Since Jesus was conceived by the Holy Spirit and born of a virgin, he did not inherit that selfish twist of nature which curls us in on ourselves. That’s why the Bible emphasises his sinlessness (see Hebrews 4:15 or 2 Corinthians 5:21), which is an astonishing claim from his own lips (John 8:29, 46) but even more so from the pen of his intimate friend, Peter, who knew him better than most (1 Peter 2:22-24). By contrast, his brothers and sisters (mentioned in Mark 3:31 and 6:3-4) were not sinless.
Mary is very different to some of the other women named in Jesus’s family tree in Matthew 1:1-17. They are adulterers and prostitutes, but she is a faithful virgin. Yet this does not mean that Mary herself was sinless: she needed saving as much as every son of Adam and daughter of Eve, which is why she says “My soul magnifies the Lord, and my spirit rejoices in God my Saviour” (Luke 1:47). Jesus’s perfect human nature comes from a long line of people who proved to be fragile, fallen, and fallible; but this is precisely why he is given the name Jesus, “for he will save his people from their sins” (Matthew 1:21). Despite our sin, we too can be his people, if we trust in God’s gracious word as Mary did.
Questions for reflection:
1. What parts of Jesus’s life only really make sense if he is more than a mere man?
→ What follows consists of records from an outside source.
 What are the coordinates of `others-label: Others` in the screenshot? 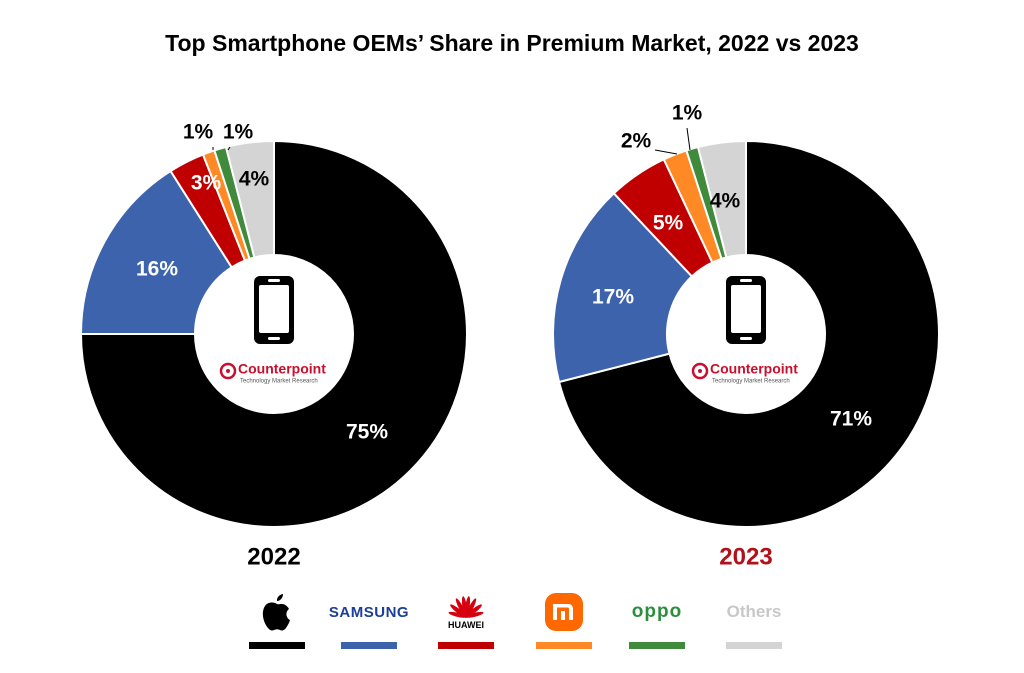 It's located at (754, 612).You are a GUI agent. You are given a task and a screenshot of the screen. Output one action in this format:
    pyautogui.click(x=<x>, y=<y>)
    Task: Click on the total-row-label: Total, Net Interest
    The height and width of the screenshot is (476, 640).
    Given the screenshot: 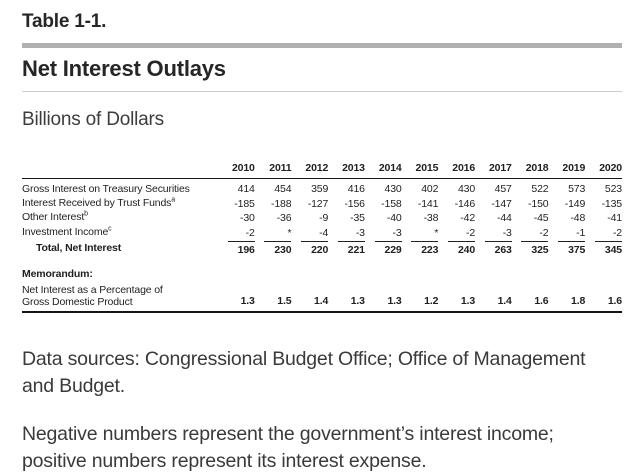 What is the action you would take?
    pyautogui.click(x=79, y=248)
    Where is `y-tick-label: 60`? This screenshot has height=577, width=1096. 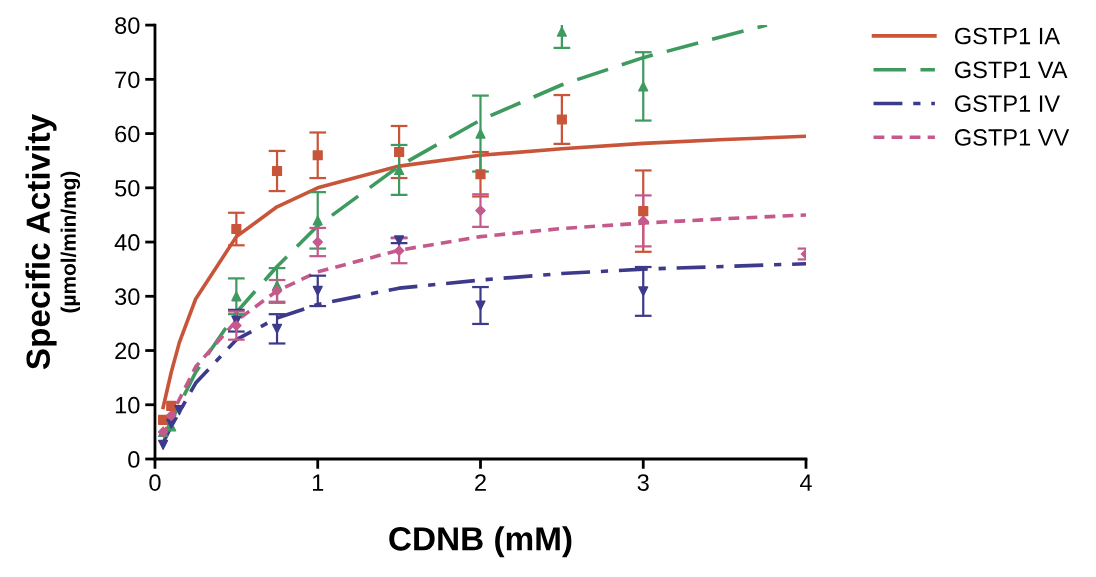
y-tick-label: 60 is located at coordinates (128, 134).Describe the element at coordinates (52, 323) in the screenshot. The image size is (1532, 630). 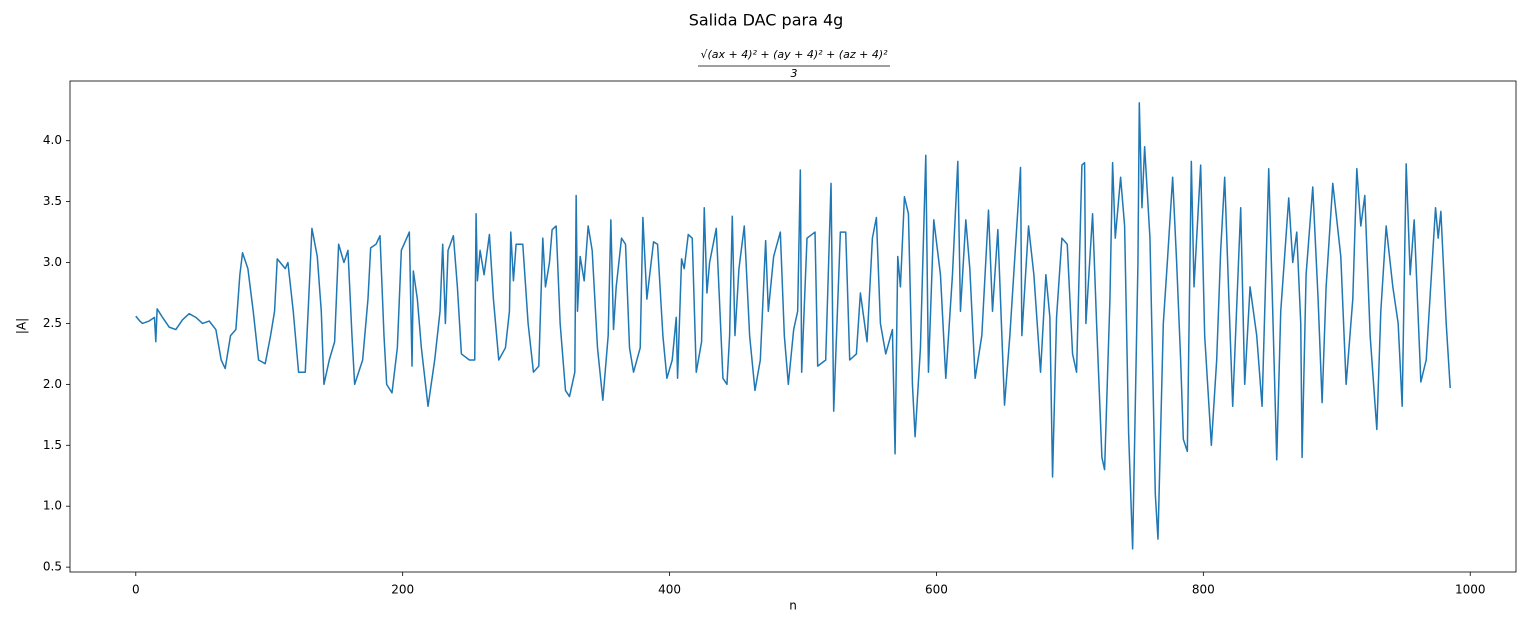
I see `y-tick-label: 2.5` at that location.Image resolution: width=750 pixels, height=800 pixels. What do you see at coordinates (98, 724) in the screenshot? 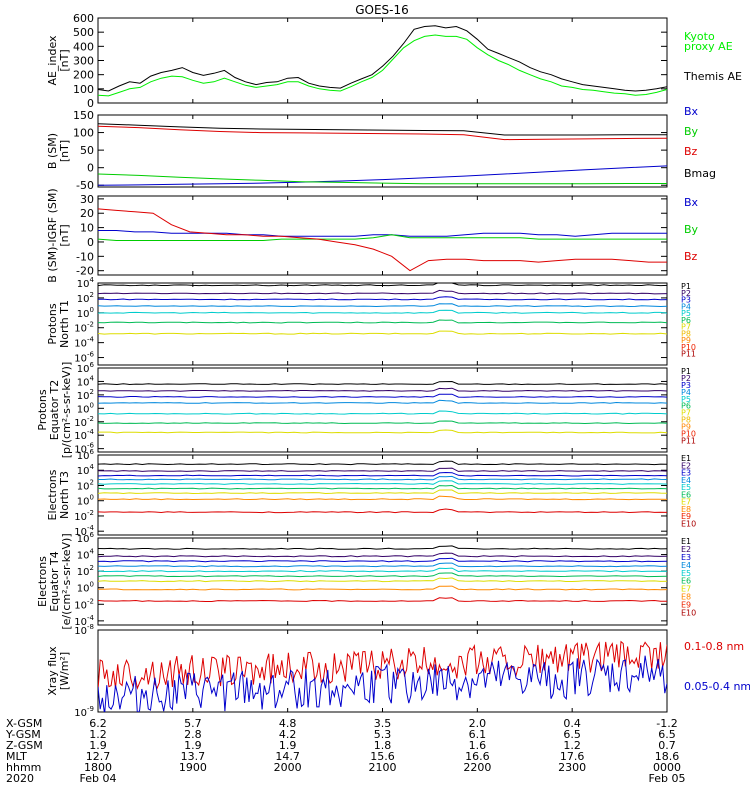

2. How does Mary’s faith inspire you to act on the promises of God which you find most difficult to believe?
3. Why should it be an encouragement to us that Jesus was born into a sinful family tree as part of a sinful nation who were at the time experiencing oppression and difficulty?
Prayer: Almighty God, who gave us your only Son to take our nature upon him and to be born of a pure virgin: grant that we, who are born again in him and made your children by adoption and grace, may daily be renewed by your Holy Spirit and learn to trust every one of your promises. In Jesus’s name we pray. Amen.